Kinetic modeling of TiO2-catalyzed photodegradation of trace levels of microcystin-LR.

A kinetic model has been developed to investigate the relative importance of major pathways for the photocatalytic degradation of trace levels of the cyanobacterial toxin microcystin-LR (MLR) in solutions containing a complex suite of dissolved organic matter and to test the sensitivity of MLR degradation to rate constants of the key processes. The kinetic model incorporates adsorption of the trace contaminant, other organics and oxygen on the particle surface, surface reactions between adsorbed radical and nonradical species, desorption of surface radical species, solution phase radical reactions, and radical termination pathways. Under conditions where the contaminant adsorbs strongly to semiconductor surface sites, rapid degradation is observed, and a primary degradation step appears to involve reaction between surface-located long-lived organic radicals (formed from hydroxyl radical scavenging by the bulk organic) and adsorbed trace contaminant. MLR degradation is relatively insensitive to changes in light intensity under these strongly adsorbing conditions but highly dependent under weakly adsorbing conditions and when solution phase degradation is important.
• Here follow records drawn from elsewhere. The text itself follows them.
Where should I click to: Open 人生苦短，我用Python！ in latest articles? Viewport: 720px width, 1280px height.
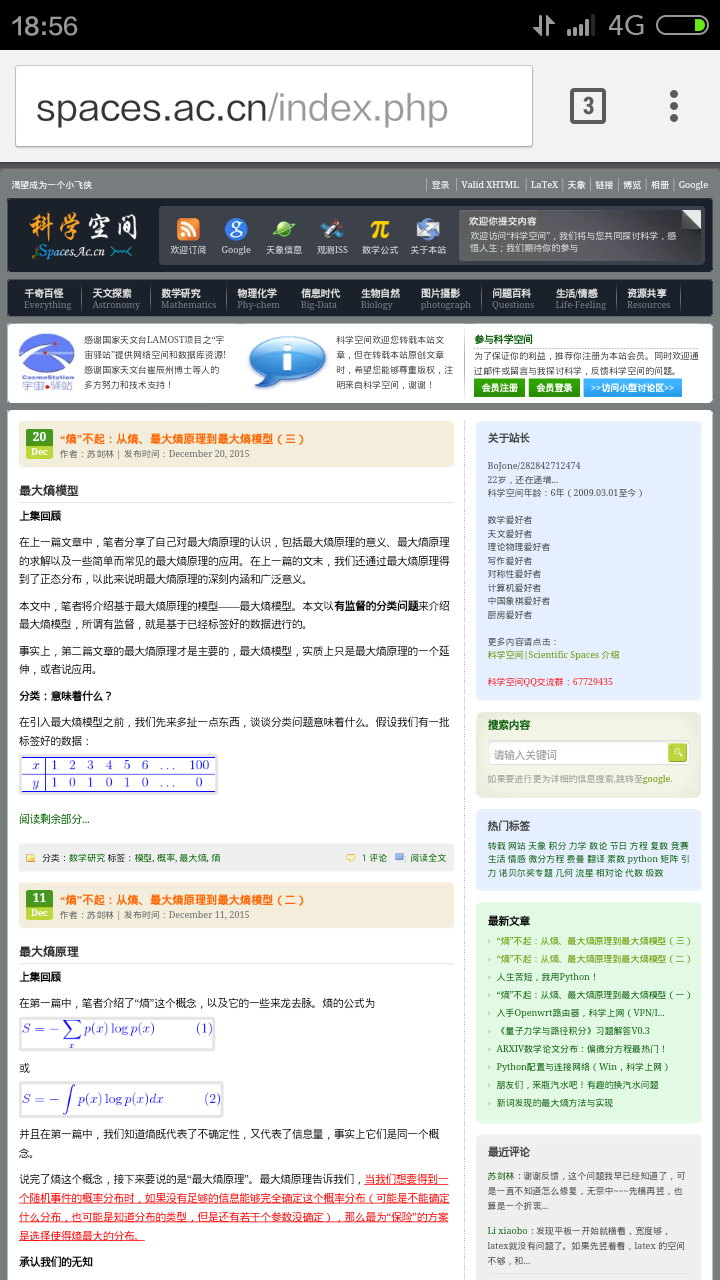(x=547, y=977)
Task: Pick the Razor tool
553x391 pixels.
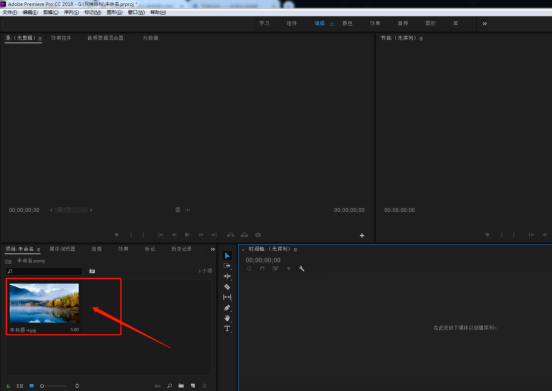Action: pos(227,287)
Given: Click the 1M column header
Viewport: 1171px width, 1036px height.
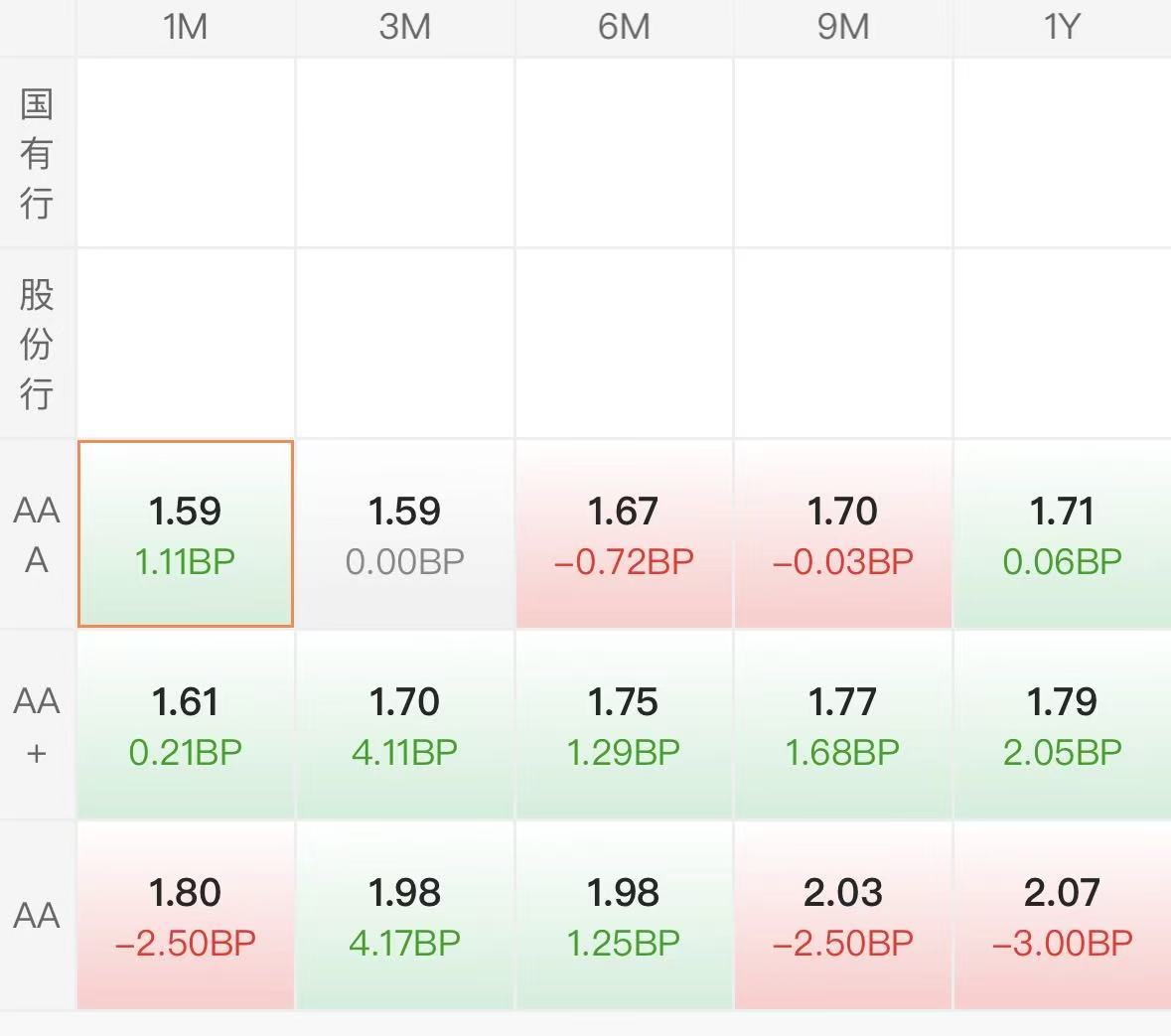Looking at the screenshot, I should point(186,27).
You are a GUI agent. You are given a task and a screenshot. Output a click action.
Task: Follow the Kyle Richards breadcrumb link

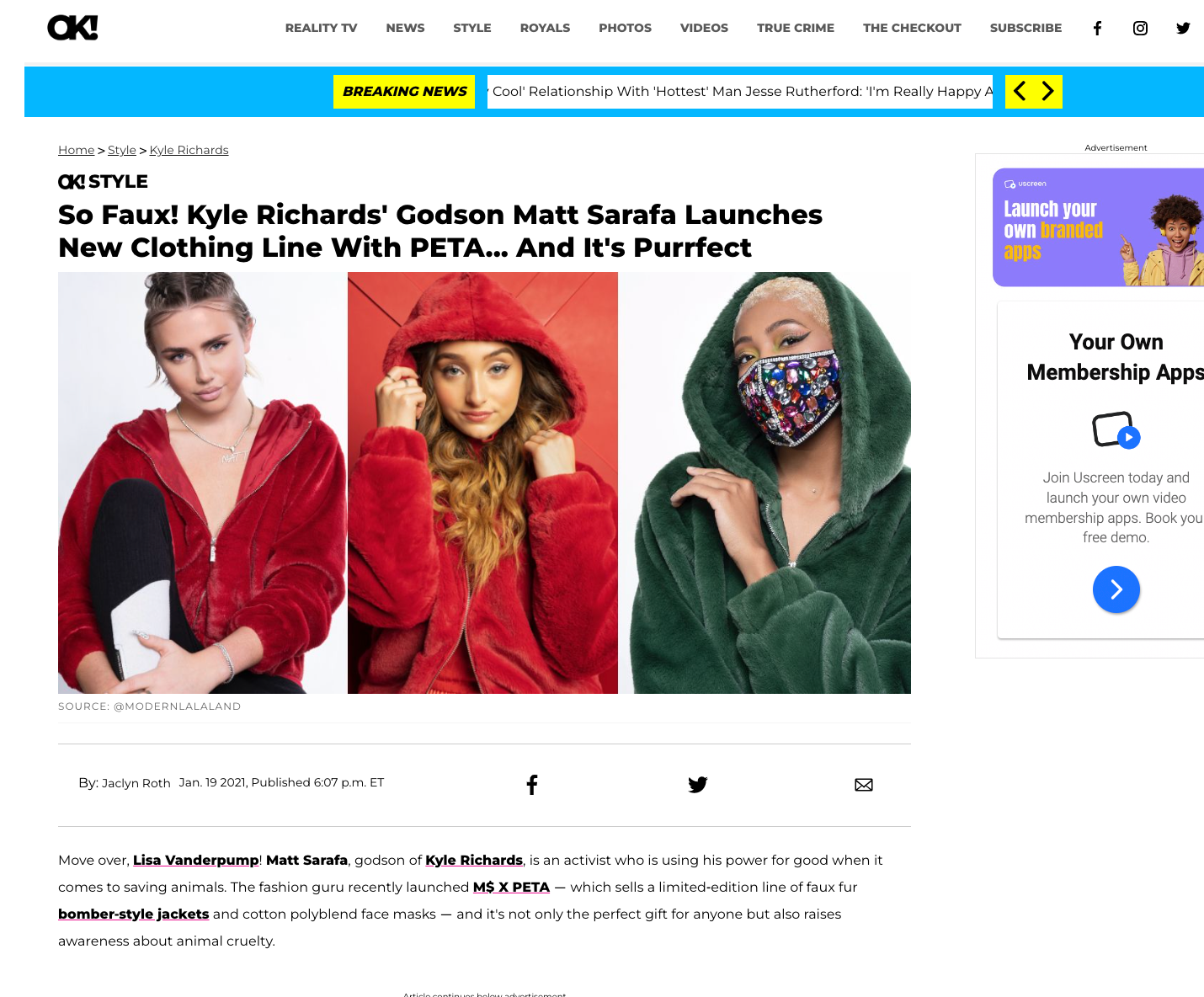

While not verified independently, desorption of surface bound superoxide appears to lead to the production of organic peroxyl radicals through reaction of superoxide with the bulk organic. These solution phase organic peroxyl radicals are highly reactive and appear to be the primary source of trace contaminant degradation under conditions where the trace contaminant shows no observable adsorption and surface degradation is negligible. Under alkaline conditions, adsorption of carbonate onto the particle surface results in scavenging of surface hydroxyl radicals to form surface carbonate radicals that rapidly quench surface bound superoxide. This prevents organic peroxyl production, the primary agent of solution-phase trace contaminant degradation.